:: Records for processing ::
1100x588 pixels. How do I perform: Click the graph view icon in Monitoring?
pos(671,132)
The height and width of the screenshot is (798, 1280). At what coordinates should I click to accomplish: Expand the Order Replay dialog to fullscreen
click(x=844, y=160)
* * *
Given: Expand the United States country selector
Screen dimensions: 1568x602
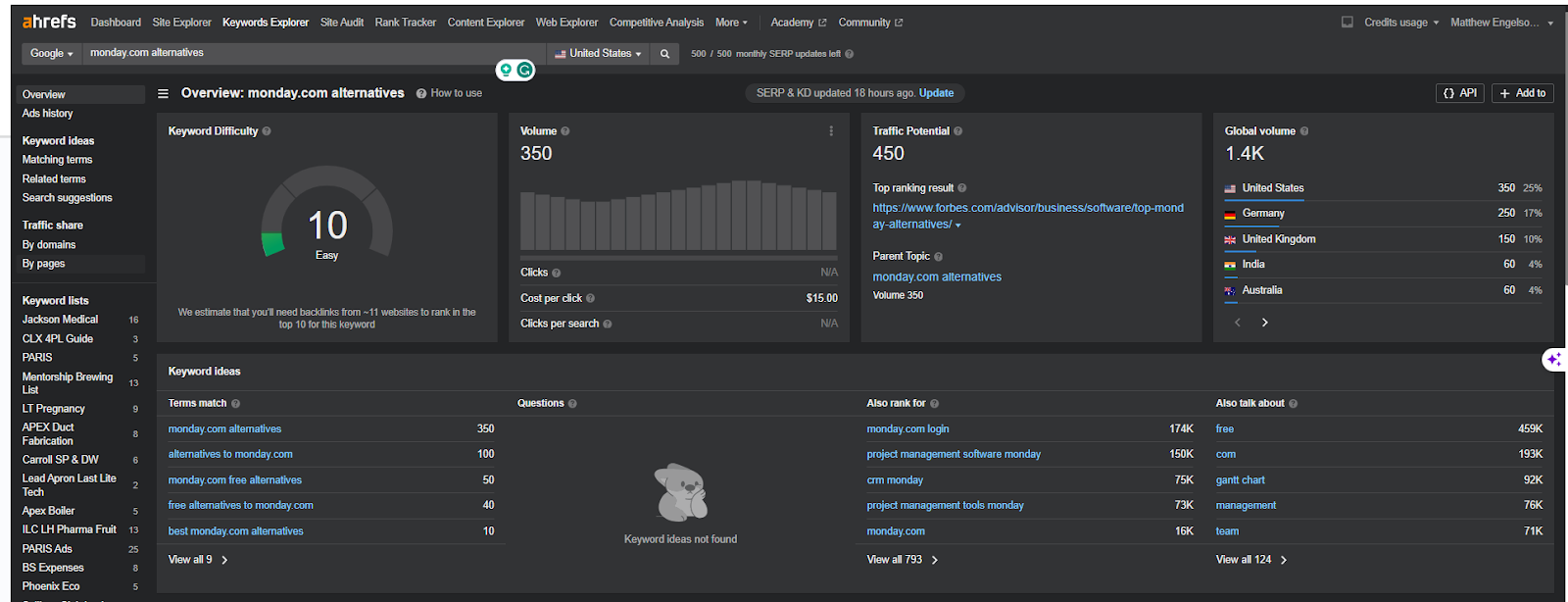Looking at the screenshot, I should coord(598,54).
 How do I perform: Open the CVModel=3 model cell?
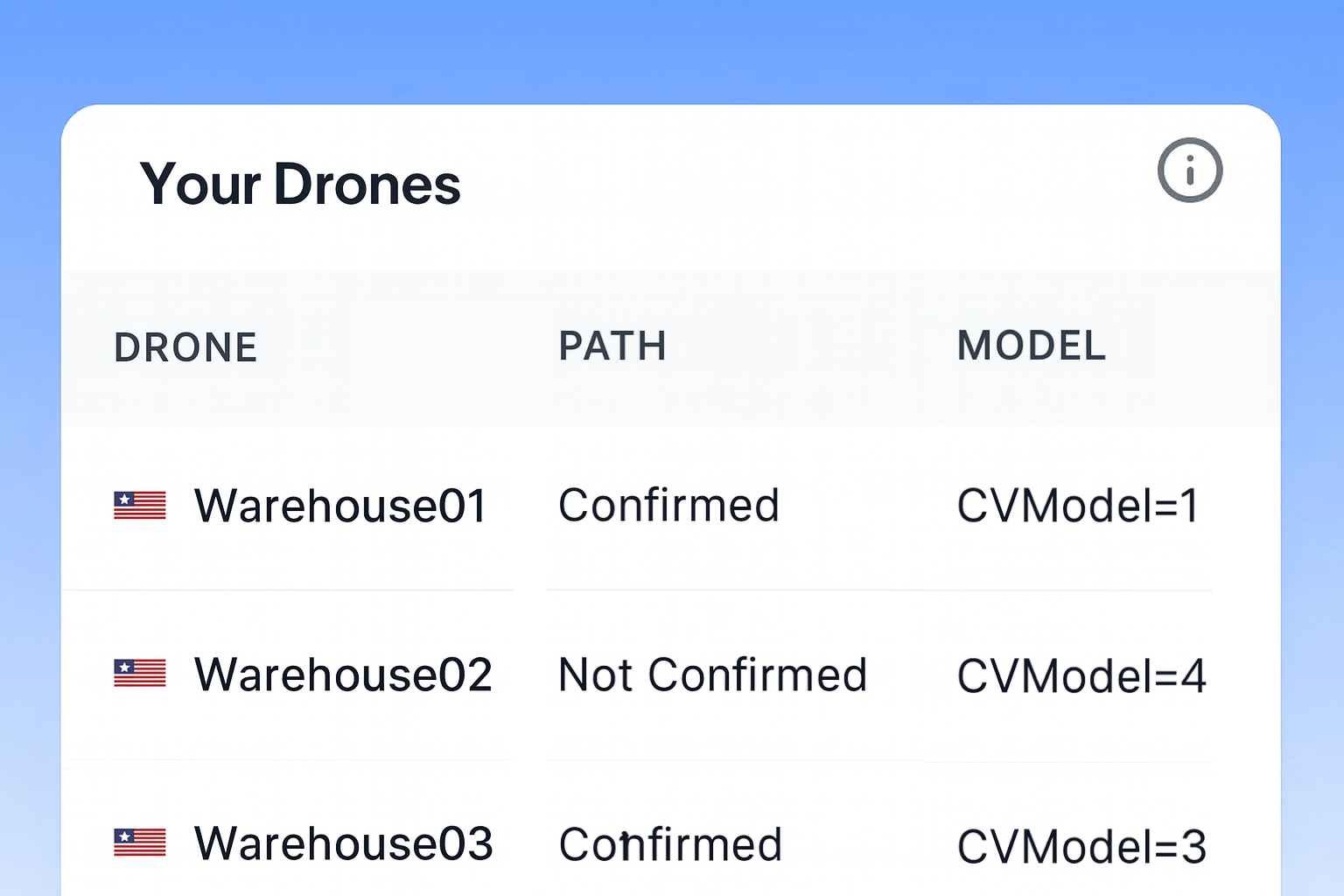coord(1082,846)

:: Work required ::
Write out the part of the records that opens with the line containing "1100x588 pixels. How" and closes with the line containing "click(x=844, y=160)", reproducing each line in it exactly and including both end lines.

:: Expected output ::
1100x588 pixels. How do I perform: Click the graph view icon in Monitoring?
pos(671,132)
The height and width of the screenshot is (798, 1280). At what coordinates should I click to accomplish: Expand the Order Replay dialog to fullscreen
click(x=844, y=160)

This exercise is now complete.